Currently, evidence is insufficient to support the notion that chronic and aggressive periodontitis are two pathophysiologically distinct diseases. Due to concerns from clinicians, researchers, educators, and epidemiologists regarding their ability to properly distinguish between chronic and aggressive periodontitis, the 2017 World Workshop members proposed grouping these two previously forms of periodontitis into a single category simply referred to as periodontitis.24,27 The clinical entity previously referred to as aggressive periodontitis due to its rapid rate of progression is now categorized as Grade C periodontitis and represents the extreme end of a continuum of disease rates.
Periodontitis is a multifactorial, microbially-associated, host-mediated inflammatory disease characterized by progressive destruction of the periodontal attachment apparatus. Loss of periodontal tissue support is the primary feature of periodontitis, which is detected as CAL by circumferential assessment of erupted teeth using a standardized periodontal probe with reference to the cemento-enamel junction. Clinically, a patient is characterized as a periodontitis case if: (1) interdental CAL
is detectable at ≥2 non-adjacent teeth; or (2) buccal or oral CAL ≥3 mm with pocketing >3 mm is detectable at ≥2 teeth.
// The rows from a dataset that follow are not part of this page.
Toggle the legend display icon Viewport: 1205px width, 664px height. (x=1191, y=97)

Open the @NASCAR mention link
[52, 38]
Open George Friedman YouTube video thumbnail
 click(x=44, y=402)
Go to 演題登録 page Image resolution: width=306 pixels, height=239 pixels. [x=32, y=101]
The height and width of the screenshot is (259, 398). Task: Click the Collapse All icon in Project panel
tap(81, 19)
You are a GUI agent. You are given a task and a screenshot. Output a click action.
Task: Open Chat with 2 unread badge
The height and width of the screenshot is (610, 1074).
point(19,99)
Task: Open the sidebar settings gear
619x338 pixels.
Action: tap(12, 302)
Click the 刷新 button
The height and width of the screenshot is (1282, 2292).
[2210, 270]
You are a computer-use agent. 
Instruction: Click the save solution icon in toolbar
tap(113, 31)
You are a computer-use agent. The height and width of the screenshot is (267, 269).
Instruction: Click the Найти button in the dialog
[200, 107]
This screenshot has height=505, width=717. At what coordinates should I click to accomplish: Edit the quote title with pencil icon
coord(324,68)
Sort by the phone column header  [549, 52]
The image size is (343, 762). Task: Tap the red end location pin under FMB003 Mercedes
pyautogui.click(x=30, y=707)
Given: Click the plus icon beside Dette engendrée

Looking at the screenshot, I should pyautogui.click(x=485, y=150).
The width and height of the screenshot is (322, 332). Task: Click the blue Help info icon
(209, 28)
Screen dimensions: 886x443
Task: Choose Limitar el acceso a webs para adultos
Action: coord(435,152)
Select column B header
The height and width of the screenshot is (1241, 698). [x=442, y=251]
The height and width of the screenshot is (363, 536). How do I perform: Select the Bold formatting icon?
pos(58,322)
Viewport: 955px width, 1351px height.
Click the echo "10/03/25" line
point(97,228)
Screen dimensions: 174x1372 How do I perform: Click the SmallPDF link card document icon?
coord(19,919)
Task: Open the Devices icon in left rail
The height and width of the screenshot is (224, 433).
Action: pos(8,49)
Furthermore, the CAL cannot be attributed to non-periodontal causes such as: (1) gingival recession of traumatic origin; (2) dental caries extending in the cervical area of the tooth; (3) the presence of CAL on the distal aspect of a second molar and associated with malposition or extraction of a third molar; (4) an endodontic lesion draining through the marginal periodontium; and (5) the occurrence of a vertical root fracture.24,27 In the context of the 2017 World Workshop, three clearly different forms of periodontitis have been identified based on pathophysiology. Differential diagnosis is based on the history and the specific signs and symptoms of necrotizing periodontitis and the presence or absence of an uncommon systemic disease that definitively modify the host immune response.6,24,27
Evidence supports necrotizing periodontitis as a separate disease entity based on (1) distinct pathophysiology characterized by prominent bacterial invasion and ulceration of epithelium; (2) rapid and full thickness destruction of the marginal soft tissue resulting in characteristic soft and hard tissue defects; (3) obvious symptoms; and (4) faster resolution in response to specific antimicrobial treatment.27 This painful and infectious condition should be diagnosed primarily based
on its typical clinical features, which includes necrosis and ulceration in the interdental papilla, gingival bleeding, pseudomembrane formation, and halitosis.18,24 In severe cases, bone sequestrum also may occur.58 Pain and halitosis are observed less often among children, while systemic conditions such as fever, adenopathy, and sialorrhea (hypersalivation) are observed more frequently.18,59 Necrotizing periodontal diseases are strongly associated with impairment of the host immune system. Predisposing factors include inadequate oral hygiene, chronic gingivitis, human immunodeficiency virus and acquired immune deficiency syndrome (HIV/AIDS), malnutrition, tobacco/alcohol consumption, psychological stress, and insufficient sleep among others.24 Among children, higher risk of necrotizing periodontitis is observed in those with severe malnutrition, extreme living conditions (e.g., substandard accommodations, limited access to potable water, poor sanitary disposal system), and disease resultant from severe viral infections (e.g., HIV/AIDS, measles, chicken pox, malaria).18,24 Although the prevalence of necrotizing periodontitis is low, it is a severe condition leading to very rapid tissue destruction that can be life-threating among compromised children.18 For a more in-depth review of necrotizing periodontitis, readers are directed to the positional papers by Herrera et al.18 and Tonetti et al.,27 as well as to the consensus report by Papapanou et al.24
Systemic disease is defined as a disease that affects multiple organs and tissues or that affects the body as a whole.60 Several systemic disorders and conditions can affect the course of periodontal diseases or have a negative impact on the periodontal attachment apparatus independently of dental biofilm-induced inflammation.7,20 For some cases, the periodontal problems may be among the first signs of the disease. These disorders or conditions are grouped as periodontitis as a manifestation of systemic disease, and classification should be based on and follow the classification of the primary systemic disease according to the respective ICD codes.6 Moreover, they can be grouped into broad categories such as genetic disorders that affect the host immune response (e.g., Down syndrome, Papillon-Lefèvre,
histiocytosis) or affect the connective tissues (e.g., Ehlers-Danlos syndrome, systemic lupus erythematosus); metabolic and endocrine disorders (e.g., hypophosphatasia, hypophosphatemic rickets); inflammatory conditions (e.g., epidermolysis bullosa acquisita, inflammatory bowel disease); as well as other systemic disorders (e.g., obesity, emotional stress and depression, diabetes mellitus, Langerhans cell histiocytosis, neoplasms). For a more comprehensive review of classifications, case definitions and diagnostic considerations, the reader is encouraged to read the positional paper and consensus report by Albandar et al.7 and Jepsen et al.,20 respectively.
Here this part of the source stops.